▶ WRITTEN TASK A
In the Malifaux errata text, which model is the winner of the card-to-card typo category?

▶ DOCUMENT SECTION
________________
Stepping out of that explanation, I started to hear people on the wider internet and also within my local group complain that Malifaux was too hard to play. There were simply too many changes to the game for their liking and they become very frustrated. In addition, these people complained that the game was changing too quickly and they felt the could not play the game without going onto the forums daily to see what the latest update was. I have to admit, this sentiment really shocks me even today. It has not gone away and as the game grows, I still hear this complaint about Wyrd. Apparently Wyrd is TOO responsive to its community. Now, let me provide a balance here in saying that others will complain, at the same time, that Wyrd is not responsive enough and does not create errata quick enough for the community. What truly surprises me is that in some situations, the people complaining about Wyrd being too responsive are the same people who complain about GW not being responsive at all.

So, apparently Wyrd cannot win.

Lets take a look at some of the changes that have happened and what types of changes those are. Wyrd releases 4 kinds of changes.
  • Model Errata
  • Clarifications
  • Frequently Asked Questions
  • Rule Errata
Model Errata
Model Errata is the most common errata and change that a Malifaux player will see. There are typically three reasons that model errata is issued, and their frequency is in the following order:
  • Typo from Book to Card
  • Typo from Card to Card 
  • Balancing and Change to models
Malifaux publishes a new book every year and then publishes printed cards for each model as the models are released. Very often there will be a typo in the book. These typos are sometimes true typos where the printers miss-printed some information in the book, and other times they are mistakes that transferred from playtesting.  Some models go through a large number of iterations during play test and some of the changes during those iterations make it into the published book. This happens rarely, but it does happen. Wyrd has an amazing track record of catching these errors before the model is released and updating the card when the model releases for sale. At the same time they will issue an errata updating the public that the card is different from the book.

Second it typo's from card to card. Leviticus is the winner of this category, where his card was just determined to get printed over and over with errors on it. These were typo's and for some reason each version of his card came out with a different typo on it. Wyrd responded quickly and did new updates to his card. This happens in publishing, and is the second most common Model errata a player might see.
________________
▶ ENTRIES PROVIDED
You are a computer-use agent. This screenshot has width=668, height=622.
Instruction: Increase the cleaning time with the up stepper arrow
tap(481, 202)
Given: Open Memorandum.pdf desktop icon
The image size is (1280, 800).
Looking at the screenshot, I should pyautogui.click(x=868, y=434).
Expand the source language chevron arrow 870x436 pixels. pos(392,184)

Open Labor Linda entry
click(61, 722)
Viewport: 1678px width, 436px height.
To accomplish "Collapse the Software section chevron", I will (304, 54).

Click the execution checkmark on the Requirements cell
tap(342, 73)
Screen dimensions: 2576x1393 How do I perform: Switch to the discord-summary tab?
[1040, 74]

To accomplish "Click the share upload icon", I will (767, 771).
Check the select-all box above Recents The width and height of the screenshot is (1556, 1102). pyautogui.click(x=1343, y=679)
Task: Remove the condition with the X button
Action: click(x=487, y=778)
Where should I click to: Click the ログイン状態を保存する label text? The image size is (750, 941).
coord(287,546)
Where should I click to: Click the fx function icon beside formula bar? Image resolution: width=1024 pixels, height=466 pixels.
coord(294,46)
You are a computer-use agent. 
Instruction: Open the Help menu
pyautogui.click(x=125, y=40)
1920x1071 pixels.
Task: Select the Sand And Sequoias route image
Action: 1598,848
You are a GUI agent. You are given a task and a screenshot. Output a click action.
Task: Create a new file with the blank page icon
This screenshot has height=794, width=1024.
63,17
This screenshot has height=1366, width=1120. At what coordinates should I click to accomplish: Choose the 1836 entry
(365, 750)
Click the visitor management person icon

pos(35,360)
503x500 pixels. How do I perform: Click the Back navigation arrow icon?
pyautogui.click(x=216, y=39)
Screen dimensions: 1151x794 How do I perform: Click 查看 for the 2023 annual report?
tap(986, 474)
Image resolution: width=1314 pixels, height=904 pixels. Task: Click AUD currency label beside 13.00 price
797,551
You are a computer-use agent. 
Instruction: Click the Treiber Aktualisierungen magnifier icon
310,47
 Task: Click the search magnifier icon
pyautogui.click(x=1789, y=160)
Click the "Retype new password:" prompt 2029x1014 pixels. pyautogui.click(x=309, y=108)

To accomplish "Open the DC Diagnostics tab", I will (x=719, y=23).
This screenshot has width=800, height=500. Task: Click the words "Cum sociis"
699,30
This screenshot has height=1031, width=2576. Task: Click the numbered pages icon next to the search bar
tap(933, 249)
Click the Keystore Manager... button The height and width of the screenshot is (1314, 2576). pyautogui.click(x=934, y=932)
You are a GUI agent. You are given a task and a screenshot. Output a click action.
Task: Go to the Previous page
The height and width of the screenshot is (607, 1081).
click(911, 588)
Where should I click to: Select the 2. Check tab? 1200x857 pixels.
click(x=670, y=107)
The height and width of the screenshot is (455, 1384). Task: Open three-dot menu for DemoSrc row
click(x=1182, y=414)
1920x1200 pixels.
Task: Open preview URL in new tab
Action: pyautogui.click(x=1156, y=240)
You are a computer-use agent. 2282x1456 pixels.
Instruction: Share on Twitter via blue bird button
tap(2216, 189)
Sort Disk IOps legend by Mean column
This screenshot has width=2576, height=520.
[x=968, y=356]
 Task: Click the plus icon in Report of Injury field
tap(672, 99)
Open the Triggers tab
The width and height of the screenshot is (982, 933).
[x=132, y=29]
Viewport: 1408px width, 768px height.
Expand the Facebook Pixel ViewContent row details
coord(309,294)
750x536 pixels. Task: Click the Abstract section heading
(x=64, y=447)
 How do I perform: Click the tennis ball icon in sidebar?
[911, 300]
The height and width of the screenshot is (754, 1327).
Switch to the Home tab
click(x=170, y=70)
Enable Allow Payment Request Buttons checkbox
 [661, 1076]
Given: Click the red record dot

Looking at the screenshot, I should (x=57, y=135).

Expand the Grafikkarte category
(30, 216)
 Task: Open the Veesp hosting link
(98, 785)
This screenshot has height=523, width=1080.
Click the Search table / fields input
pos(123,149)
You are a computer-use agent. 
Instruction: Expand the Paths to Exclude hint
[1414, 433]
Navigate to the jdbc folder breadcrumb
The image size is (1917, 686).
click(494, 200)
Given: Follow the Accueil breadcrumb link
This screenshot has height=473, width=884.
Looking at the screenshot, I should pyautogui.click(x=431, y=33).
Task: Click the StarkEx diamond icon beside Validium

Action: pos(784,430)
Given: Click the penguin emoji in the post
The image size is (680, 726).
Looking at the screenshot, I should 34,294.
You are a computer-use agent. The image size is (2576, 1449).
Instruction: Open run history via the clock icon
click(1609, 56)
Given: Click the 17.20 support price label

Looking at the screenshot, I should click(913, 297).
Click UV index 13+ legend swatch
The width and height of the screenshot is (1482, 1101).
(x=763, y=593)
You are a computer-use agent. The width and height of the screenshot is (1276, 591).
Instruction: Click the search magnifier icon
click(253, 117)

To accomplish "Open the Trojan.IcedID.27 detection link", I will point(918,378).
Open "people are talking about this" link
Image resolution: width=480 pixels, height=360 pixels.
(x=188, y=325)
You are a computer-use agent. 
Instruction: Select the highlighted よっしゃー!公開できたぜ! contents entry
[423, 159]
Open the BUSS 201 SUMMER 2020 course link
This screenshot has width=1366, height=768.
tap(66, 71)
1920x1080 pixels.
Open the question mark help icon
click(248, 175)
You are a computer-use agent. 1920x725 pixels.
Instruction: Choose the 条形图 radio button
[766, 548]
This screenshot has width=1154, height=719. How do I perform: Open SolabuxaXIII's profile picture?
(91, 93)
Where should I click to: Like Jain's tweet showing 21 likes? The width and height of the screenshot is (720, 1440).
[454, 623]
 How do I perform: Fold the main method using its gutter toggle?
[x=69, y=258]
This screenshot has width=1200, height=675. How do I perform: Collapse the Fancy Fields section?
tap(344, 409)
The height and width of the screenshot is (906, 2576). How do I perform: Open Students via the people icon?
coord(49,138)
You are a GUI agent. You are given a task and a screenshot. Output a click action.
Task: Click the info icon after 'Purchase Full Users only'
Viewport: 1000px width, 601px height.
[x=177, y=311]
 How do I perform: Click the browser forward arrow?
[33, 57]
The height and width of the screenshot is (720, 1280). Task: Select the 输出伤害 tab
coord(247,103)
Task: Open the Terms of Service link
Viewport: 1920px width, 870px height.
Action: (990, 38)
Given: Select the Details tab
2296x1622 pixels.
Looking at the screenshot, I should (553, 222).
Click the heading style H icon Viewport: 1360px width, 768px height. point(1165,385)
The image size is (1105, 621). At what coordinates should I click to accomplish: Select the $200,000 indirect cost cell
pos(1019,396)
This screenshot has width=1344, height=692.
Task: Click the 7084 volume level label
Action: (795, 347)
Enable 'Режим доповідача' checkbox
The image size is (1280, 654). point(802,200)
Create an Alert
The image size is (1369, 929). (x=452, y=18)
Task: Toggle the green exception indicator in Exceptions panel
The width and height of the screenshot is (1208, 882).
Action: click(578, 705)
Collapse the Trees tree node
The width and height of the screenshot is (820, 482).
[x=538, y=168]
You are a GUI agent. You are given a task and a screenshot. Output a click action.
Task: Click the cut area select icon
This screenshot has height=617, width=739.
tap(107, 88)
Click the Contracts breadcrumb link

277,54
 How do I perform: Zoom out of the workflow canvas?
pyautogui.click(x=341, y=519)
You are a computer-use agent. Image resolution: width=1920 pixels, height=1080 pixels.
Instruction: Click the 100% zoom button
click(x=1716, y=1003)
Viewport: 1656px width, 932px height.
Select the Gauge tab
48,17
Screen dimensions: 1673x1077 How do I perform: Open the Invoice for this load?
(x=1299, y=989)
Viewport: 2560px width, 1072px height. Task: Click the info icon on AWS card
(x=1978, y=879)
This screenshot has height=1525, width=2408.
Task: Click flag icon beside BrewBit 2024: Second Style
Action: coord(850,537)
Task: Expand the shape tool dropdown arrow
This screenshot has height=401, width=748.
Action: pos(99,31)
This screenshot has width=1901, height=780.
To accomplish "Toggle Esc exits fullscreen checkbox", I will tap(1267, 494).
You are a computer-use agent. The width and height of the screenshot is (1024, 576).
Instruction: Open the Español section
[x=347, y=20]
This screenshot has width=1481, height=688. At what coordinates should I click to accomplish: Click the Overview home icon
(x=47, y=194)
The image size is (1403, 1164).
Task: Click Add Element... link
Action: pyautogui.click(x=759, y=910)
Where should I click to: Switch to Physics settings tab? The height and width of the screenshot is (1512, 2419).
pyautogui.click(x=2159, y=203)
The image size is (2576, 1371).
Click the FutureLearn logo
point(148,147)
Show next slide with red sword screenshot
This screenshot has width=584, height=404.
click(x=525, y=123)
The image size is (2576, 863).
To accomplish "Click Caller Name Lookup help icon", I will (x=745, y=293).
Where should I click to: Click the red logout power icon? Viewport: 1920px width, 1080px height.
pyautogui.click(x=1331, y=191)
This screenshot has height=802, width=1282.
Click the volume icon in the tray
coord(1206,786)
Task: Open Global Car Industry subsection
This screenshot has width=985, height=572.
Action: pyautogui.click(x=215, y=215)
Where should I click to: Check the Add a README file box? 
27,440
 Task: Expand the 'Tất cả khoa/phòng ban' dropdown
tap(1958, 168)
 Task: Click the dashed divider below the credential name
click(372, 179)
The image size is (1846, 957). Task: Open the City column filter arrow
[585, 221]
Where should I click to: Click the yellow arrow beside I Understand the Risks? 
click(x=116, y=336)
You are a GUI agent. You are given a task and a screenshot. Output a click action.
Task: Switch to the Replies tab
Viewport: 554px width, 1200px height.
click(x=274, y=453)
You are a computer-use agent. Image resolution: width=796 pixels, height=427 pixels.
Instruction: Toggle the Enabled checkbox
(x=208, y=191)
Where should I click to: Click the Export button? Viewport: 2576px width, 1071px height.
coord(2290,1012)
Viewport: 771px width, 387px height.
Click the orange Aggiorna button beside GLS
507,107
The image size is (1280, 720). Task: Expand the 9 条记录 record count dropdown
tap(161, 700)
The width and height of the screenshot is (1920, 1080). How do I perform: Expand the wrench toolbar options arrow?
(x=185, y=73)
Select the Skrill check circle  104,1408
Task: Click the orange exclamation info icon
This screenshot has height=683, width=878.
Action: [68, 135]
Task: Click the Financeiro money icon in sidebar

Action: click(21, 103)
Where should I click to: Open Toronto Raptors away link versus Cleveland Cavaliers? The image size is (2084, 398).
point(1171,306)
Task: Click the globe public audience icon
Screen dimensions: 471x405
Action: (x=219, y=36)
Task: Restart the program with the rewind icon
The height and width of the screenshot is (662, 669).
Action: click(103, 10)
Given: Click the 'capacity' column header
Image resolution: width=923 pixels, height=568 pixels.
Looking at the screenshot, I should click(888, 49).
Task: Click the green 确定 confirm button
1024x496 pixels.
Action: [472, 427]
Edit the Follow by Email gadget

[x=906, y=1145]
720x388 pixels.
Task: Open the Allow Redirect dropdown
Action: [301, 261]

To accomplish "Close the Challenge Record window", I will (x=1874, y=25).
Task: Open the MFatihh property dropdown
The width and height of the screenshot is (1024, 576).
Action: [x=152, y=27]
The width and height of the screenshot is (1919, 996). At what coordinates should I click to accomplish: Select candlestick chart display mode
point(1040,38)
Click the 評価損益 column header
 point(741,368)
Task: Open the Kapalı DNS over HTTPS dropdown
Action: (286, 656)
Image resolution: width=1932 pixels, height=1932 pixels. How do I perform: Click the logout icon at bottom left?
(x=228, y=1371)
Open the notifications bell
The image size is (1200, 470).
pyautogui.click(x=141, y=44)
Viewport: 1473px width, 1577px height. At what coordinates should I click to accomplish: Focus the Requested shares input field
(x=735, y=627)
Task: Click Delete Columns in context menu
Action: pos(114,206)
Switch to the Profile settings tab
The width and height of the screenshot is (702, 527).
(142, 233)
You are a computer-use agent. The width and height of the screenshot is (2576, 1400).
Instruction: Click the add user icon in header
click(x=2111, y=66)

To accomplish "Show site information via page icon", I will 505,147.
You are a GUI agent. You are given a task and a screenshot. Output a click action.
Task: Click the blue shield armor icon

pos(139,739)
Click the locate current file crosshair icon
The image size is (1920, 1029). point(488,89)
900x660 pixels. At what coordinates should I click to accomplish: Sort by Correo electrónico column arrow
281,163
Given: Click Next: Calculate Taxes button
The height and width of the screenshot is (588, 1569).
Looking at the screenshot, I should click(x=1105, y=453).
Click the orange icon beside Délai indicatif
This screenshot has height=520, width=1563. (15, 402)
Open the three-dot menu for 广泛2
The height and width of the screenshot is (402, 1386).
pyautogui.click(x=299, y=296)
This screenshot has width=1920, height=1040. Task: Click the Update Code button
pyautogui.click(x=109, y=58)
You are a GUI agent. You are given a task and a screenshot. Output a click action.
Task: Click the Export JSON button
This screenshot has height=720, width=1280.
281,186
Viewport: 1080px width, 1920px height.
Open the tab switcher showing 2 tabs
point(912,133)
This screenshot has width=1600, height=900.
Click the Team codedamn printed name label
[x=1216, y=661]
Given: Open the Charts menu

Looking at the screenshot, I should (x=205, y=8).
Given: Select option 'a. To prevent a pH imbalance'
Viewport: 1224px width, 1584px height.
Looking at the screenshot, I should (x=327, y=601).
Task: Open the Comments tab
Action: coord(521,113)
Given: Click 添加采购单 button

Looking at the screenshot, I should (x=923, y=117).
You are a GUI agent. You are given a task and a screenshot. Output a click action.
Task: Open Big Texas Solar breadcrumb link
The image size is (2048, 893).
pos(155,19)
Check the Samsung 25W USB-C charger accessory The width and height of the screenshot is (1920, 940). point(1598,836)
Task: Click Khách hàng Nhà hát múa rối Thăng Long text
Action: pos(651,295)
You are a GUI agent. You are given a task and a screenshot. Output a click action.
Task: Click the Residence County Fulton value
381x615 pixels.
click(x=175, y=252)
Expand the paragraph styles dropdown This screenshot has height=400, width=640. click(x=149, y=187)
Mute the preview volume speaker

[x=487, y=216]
________________
▶ WRITTEN TASK B
Output the rows above, from the line with "Click the locate current file crosshair icon" to the line with "Looking at the screenshot, I should (x=923, y=117).", as a JSON list of strings, one string per line, leaving out blank lines.

▶ WRITTEN SOLUTION A
Leviticus

▶ WRITTEN SOLUTION B
[
  "Click the locate current file crosshair icon",
  "The image size is (1920, 1029). point(488,89)",
  "900x660 pixels. At what coordinates should I click to accomplish: Sort by Correo electrónico column arrow",
  "281,163",
  "Given: Click Next: Calculate Taxes button",
  "The height and width of the screenshot is (588, 1569).",
  "Looking at the screenshot, I should click(x=1105, y=453).",
  "Click the orange icon beside Délai indicatif",
  "This screenshot has height=520, width=1563. (15, 402)",
  "Open the three-dot menu for 广泛2",
  "The height and width of the screenshot is (402, 1386).",
  "pyautogui.click(x=299, y=296)",
  "This screenshot has width=1920, height=1040. Task: Click the Update Code button",
  "pyautogui.click(x=109, y=58)",
  "You are a GUI agent. You are given a task and a screenshot. Output a click action.",
  "Task: Click the Export JSON button",
  "This screenshot has height=720, width=1280.",
  "281,186",
  "Viewport: 1080px width, 1920px height.",
  "Open the tab switcher showing 2 tabs",
  "point(912,133)",
  "This screenshot has width=1600, height=900.",
  "Click the Team codedamn printed name label",
  "[x=1216, y=661]",
  "Given: Open the Charts menu",
  "Looking at the screenshot, I should (x=205, y=8).",
  "Given: Select option 'a. To prevent a pH imbalance'",
  "Viewport: 1224px width, 1584px height.",
  "Looking at the screenshot, I should (x=327, y=601).",
  "Task: Open the Comments tab",
  "Action: coord(521,113)",
  "Given: Click 添加采购单 button",
  "Looking at the screenshot, I should (x=923, y=117)."
]